Wednesday, June 07, 2006

Rocky and Bullwinkle Predicted the Future of America

It happened on every show, when Rocky and Bullwinkle did their little patter-dialogue:

"Bullwinkle: Hey Rocky, watch me pull a rabbit out of my hat.
Rocky: Again?
Bullwinkle: Presto!
Lion: ROAR!!!
Bullwinkle: Oops, wrong hat.


Instead of a docile rabbit, a viscious lion, tiger, rhinocerous, or something-such would scream out of the top-hat and Bullwinkle would quickly stuff it back down.

Wrong hat. Well, that depends now, doesn't it?

The hat is what's the matter with Kansas, so to speak.

This is how the game goes down. The "rabbit" intended to spring from the hat is protection of the fabric of society. Sure. That's the ticket.

"The attack on marriage by rogue judges and renegade public officials has congealed a coalition of evangelicals, Catholics, Muslims and Jews to defend marriage by seeking passage of a federal marriage amendment."

Hmmm. Well, not to pick the Catholics, let's just start there by noting that they have a divorce rate of 21%.

"A recent study by the Barna Research Group throws extreme doubt on these estimates. Barna released the results of their poll about divorce on 1999-DEC-21. 1 They had interviewed 3,854 adults from the 48 contiguous states. The margin of error is within 2 percentage points. The survey found:

11% of the adult population is currently divorced.
25% of adults have had at least one divorce during their lifetime.
Divorce rates among conservative Christians were significently higher than for other faith groups, and for Atheists and Agnostics."


Interesting. Since they cannot even legally marry in most places, I am sure that the "divorce rate," so-to-speak, among gays and lesbians is probably statistically zero.

I will let a bit of this second letter speak for me, but first I must call attention to the fact that both the above LTTE and this one occured on the same editorial page on the same day, as counterpoint. Remarkable, compared to the many days, as noted by becca, when they just spray-pepper readers with multiple slime-blankets of similar rotting viewpoint.

"The Constitution is supposed to grant rights to all Americans. It should not now be used as a vehicle to restrict and diminish the rights of Americans. A constitutional amendment that bans gay marriage changes the fundamental role that our Constitution is designed to play."

So Bush intends to dazzle his audience by pulling a rabbit out of a hat, thereby producing a constituional amendment to discriminate against gays. Of course this is doomed to fail.

Any assertion that "marriage is between a man and a woman" is ultimately derived from religion. There's no civil reason to assert this. That's reason number one why such an amendment will not succeed. It's establishment.

Of course there are churches that will marry gays and lesbians. But the civil benefits unfortunately do not proceed from these ceremonies. If religious freedom is really at the core if this, then the marriage-protection antagonists must dispense with their hypocrisy and allow civil recognition of all church marriages, even gay ones.

But they won't.

The second reason such an amendment must fail is the Constitution itself, which makes amending it very difficult, especially for issues that do not have super-majority support.

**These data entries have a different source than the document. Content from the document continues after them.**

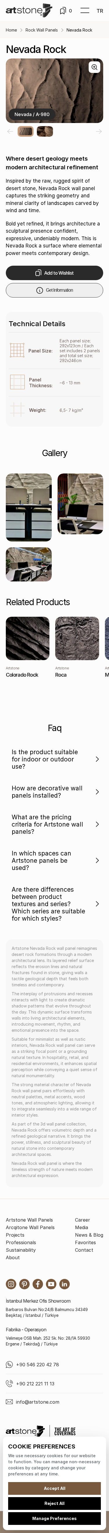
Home (11, 29)
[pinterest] (24, 1284)
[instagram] (11, 1284)
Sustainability (21, 1250)
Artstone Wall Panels (29, 1220)
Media (81, 1227)
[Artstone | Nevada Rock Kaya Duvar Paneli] (29, 507)
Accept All (54, 1488)
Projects (15, 1235)
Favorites (85, 1242)
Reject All (54, 1503)
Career (82, 1220)
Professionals (21, 1242)
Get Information (59, 290)
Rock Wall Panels (42, 29)
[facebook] (38, 1284)
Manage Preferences (54, 1518)
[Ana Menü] (85, 10)
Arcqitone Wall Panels (30, 1227)
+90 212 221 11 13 (35, 1384)
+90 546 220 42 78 (37, 1364)
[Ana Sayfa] (29, 10)
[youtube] (51, 1284)
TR (100, 11)
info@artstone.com (37, 1402)
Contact (84, 1250)
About (13, 1257)
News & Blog (89, 1235)
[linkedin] (64, 1284)
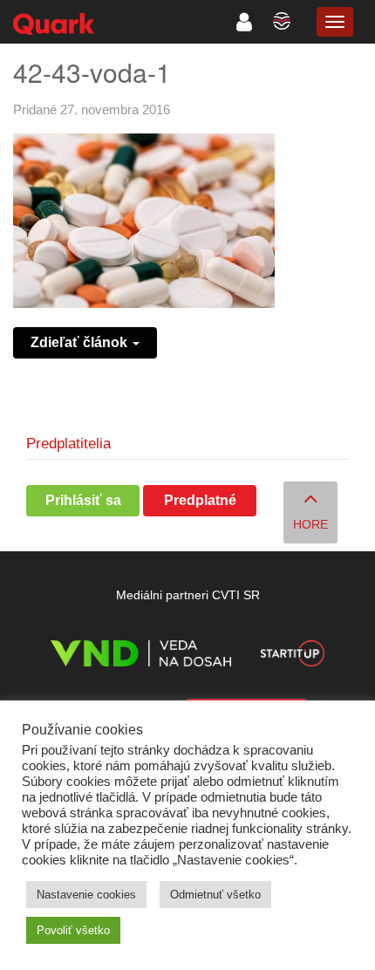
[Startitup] (292, 656)
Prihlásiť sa (83, 500)
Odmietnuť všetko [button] (215, 894)
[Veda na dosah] (141, 656)
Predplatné (200, 500)
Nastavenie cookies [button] (86, 894)
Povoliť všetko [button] (73, 930)
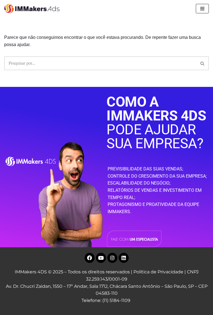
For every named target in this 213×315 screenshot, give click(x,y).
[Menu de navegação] (202, 8)
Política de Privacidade (158, 271)
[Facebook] (90, 258)
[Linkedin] (124, 258)
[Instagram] (112, 258)
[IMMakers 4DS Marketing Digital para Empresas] (33, 8)
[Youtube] (101, 258)
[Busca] (202, 63)
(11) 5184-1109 (116, 300)
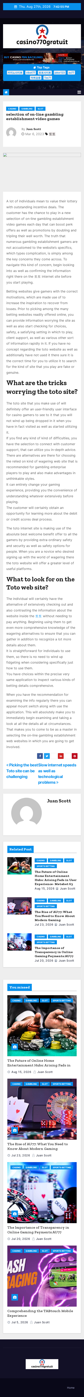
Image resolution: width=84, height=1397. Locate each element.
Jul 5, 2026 (19, 1322)
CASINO (12, 108)
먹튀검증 (36, 77)
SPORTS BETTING (46, 866)
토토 (52, 134)
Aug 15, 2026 (44, 888)
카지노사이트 (15, 72)
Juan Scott (33, 129)
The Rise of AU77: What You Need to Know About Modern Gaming (55, 916)
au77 (71, 72)
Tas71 (47, 77)
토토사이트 (45, 72)
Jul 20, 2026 (44, 960)
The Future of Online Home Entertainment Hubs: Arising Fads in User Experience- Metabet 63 (55, 878)
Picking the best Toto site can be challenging (22, 771)
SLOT (40, 108)
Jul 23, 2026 (44, 924)
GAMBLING (27, 108)
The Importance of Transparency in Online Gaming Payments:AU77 (54, 952)
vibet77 (30, 72)
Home (71, 1387)
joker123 (60, 72)
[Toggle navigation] (79, 92)
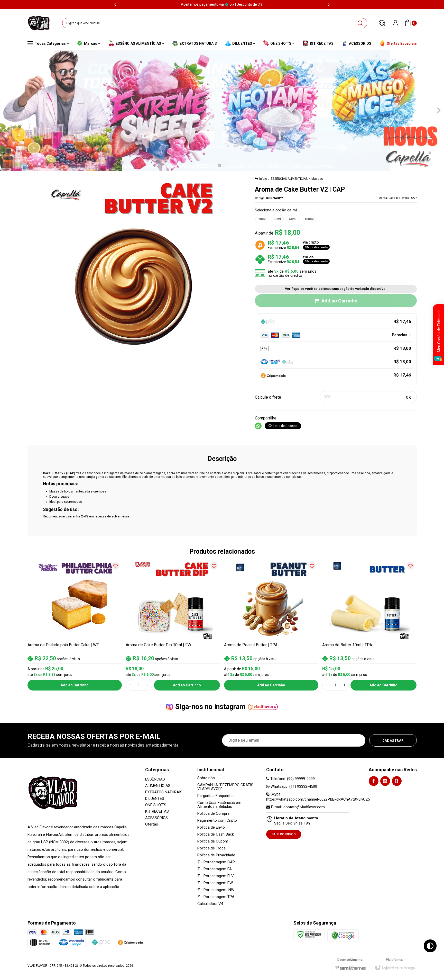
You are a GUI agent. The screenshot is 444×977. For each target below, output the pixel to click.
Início (263, 179)
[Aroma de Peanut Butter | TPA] (271, 624)
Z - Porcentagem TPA (215, 897)
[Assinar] (393, 740)
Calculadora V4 (210, 904)
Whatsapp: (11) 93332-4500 (293, 786)
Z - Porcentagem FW (215, 883)
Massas (317, 179)
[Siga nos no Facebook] (373, 781)
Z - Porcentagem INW (215, 890)
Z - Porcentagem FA (214, 869)
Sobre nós (206, 778)
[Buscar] (360, 23)
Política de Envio (211, 827)
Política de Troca (211, 848)
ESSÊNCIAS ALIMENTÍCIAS (289, 179)
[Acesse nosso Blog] (397, 781)
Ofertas (151, 824)
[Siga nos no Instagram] (385, 781)
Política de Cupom (212, 841)
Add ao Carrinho (339, 301)
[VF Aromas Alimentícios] (38, 23)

But, the whole idea is for the issue to fail anyways. Then it's win-win for Bush. He gets to pull yet another bait-and-switch on his base of religious strangers. Instead of a rabbit, a lion pops out of the hat: another tax cut for Paris Hilton! That's his intention all along.

And when the amendment fails, the base gets to go (again) into its oh-aren't-we-so-persecuted-by-popular-culture mode. They eat that shit up. It rallies them. And it works almost every time.

Bush is our Fearless Leader, and we're Pottsylvania now.

"Fearless Leader: What does Pottsylvania have more than any other country? Mean! We have more mean than any other country in Europe! We must export mean."

No doubt.

2 comments:

Eli Blake said...

Question:

If you know Britney Spears and you get her drunk in Vegas and she signs the papers to get married to you, and remains married until she is sober and declares that there was no marriage, does that count as a divorce?

And don't you just love people like former Rep. Karen Johnson, who while married to husband #5, sat there and preached about the 'sanctity of marriage?'

shrimplate said...

Personally I have a very easy take on marriage and family: one spouse and one child.

Simple. That way I don't get anybody mixed up!